Best Laid Plans(94)
Sean formulated a plan. By the time he was done with her, Mona Hill would do anything he wanted her to.
CHAPTER TWENTY-NINE
Barry was waiting for Lucy as soon as she walked into FBI headquarters. “Let’s go.”
She didn’t even have time to go to her desk. She followed Barry to one of the pool cars. “What happened?” she asked as they pulled out.
“Your idea about the bus route panned out. I had a couple analysts making calls to drivers and we found the stop our Gary used more often than all the others. I was about to send a couple agents out in the field to canvass, see if they could get a positive ID on the guy before we go out there, when Zach found him based on our description and neighborhood.”
“Zach is the best.”
“Gary is Gary Ackerman. He’s dead. Shot to death Sunday night in his studio apartment. I got it cleared by SAPD and we’re going there now.” Barry tapped a file that was on the seat between them. “That’s the report.”
Lucy opened it. Gary Ackerman was fifty-five, the same age as Harper Worthington. He had been born and raised in San Antonio. He’d been in the military for twelve years, retiring after serving two tours during Desert Storm. Returned, had trouble finding steady work, until he landed a job as a long-haul truck driver. His career was cut short when—while walking across the street—he was hit by a car. The driver was never found, and Gary woke up with brain damage and blindness in one eye. He lived on disability and a small military pension, had no credit cards, paid cash for everything, and the only thing he used his bank account for was to receive his disability checks—which he promptly withdrew the day they were deposited, never going into the same branch twice in a row.
He was shot twice in the chest Sunday night. Motive unknown, possibly theft. A small laptop that his neighbor said he was never without was missing, but nothing else.
“This isn’t a coincidence,” Lucy said.
“No, it’s not. Did you get to the last page?”
She flipped to the back and read a note Zach had written.

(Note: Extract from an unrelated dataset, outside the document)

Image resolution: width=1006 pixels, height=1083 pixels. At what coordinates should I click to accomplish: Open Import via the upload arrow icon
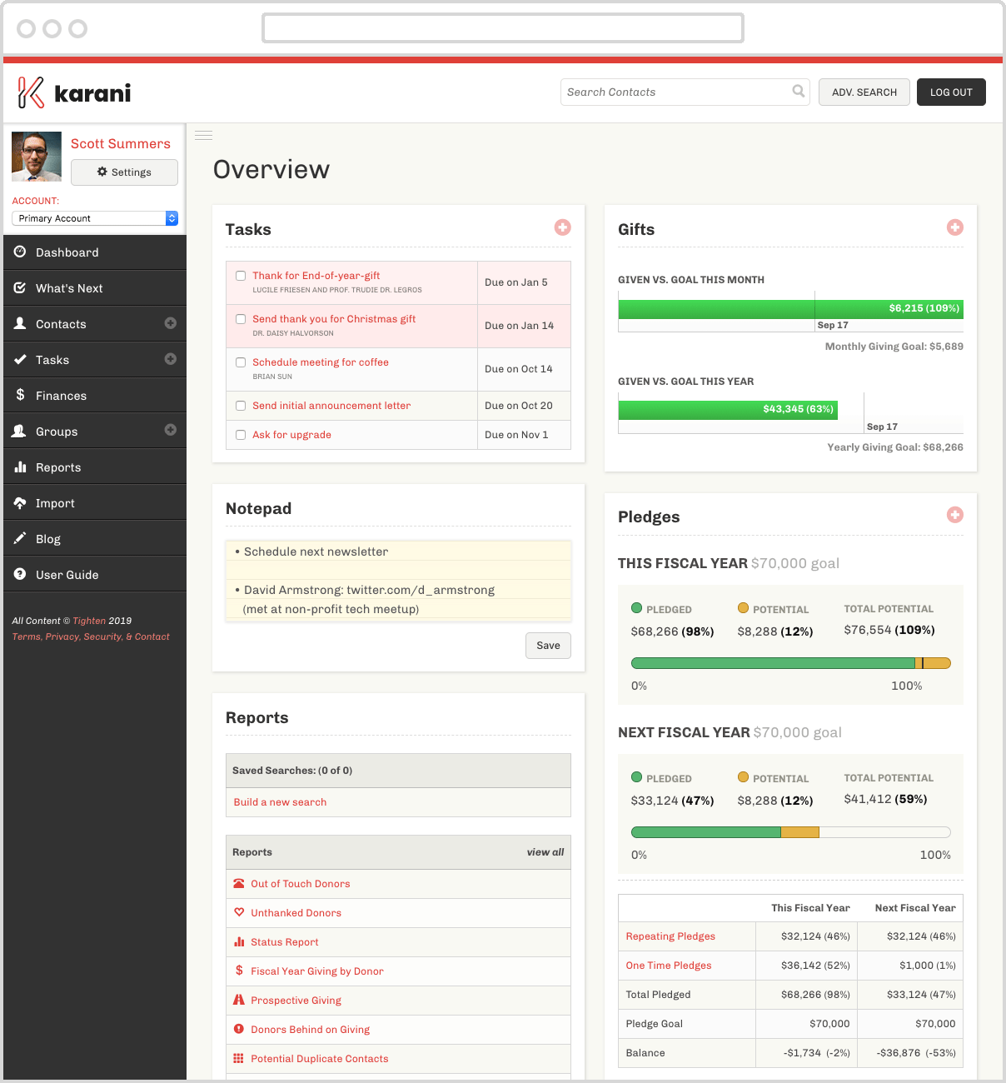pyautogui.click(x=21, y=502)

Gary Ackerman graduated high school with both Harper Worthington and former congressman Roy Travertine. Worthington and Travertine went on to college and Ackerman joined the air force. He has a pseudonymous Web site, The Truth Files, which is all about conspiracies, mostly government and military related. Before Travertine’s death, Ackerman was a regular volunteer on his campaign and served in a nonpaying role as the head of a group called Veterans for Travertine. It’s the only political activity Ackerman has on record. His accident was five years ago, he was lucky to survive. Most of his rants on his Web site appear to be harmless. But some of his insights were proven accurate over the years by subsequent events. For example, three years ago he wrote about a governor in another state and claimed that he had embezzled money out of a fund he created, based on one line in an obscure newspaper article. Last year, the governor was indicted for embezzling—not from that specific fund, but from the prison system, conspiring with his brother-in-law who worked for the bureau of prisons.
But the big thing? Adeline Reyes-Worthington got a restraining order against him seven years ago, during her first election campaign. Don’t have the details—it was filed in D.C.
“Gary Ackerman must be the guy Harper met with,” Lucy said. “It explains the note about Travertine on the tablet. Maybe that’s how Ackerman got in to see him.”
“What it doesn’t explain is what they talked about or why Ackerman set him up at the motel.”
“If Ackerman set him up.”
“What other logical explanation is there? There was a restraining order against him—”
“To stay away from Adeline.”
“Still. Would her husband trust him?”
“It seems that way.”
“Or Ackerman came up with a way to punish Adeline by killing her husband.” Even as Barry said it, his tone suggested he didn’t believe it.
“He doesn’t have the resources, and he’s a paranoid conspiracy theorist,” Lucy said. “Someone could have known that Harper was meeting with Ackerman.”
“It’s more likely that Ackerman was hired to set Harper up—or possibly threatened to set him up—and then killed to keep him quiet.”
Certainly possible, Lucy thought.
Barry didn’t speak for the rest of the short drive. He was preoccupied and more serious than usual.
They showed their badges to the apartment manager, who let them into Ackerman’s studio.
The one-room facility was clean but cluttered. The twin bed was made military neat; the kitchenette was in perfect order with no dishes in the sink. But there was little space to move around. Each wall was covered with floor-to-ceiling bookshelves. They were packed with books, binders, and file folders. On a desk, under the lone window which looked out onto the street, was a power cord. It went with a Toshiba laptop that was no longer on the desk. While the desk was completely clear, there were stacks of files under the desk, all labeled.
“Other than the laptop, we can’t possibly know if anything was taken,” Lucy said.
“Don’t be so sure of that,” Barry said. “I’ve known guys like Ackerman. Once we figure out his logic, we’ll know if anything is missing.”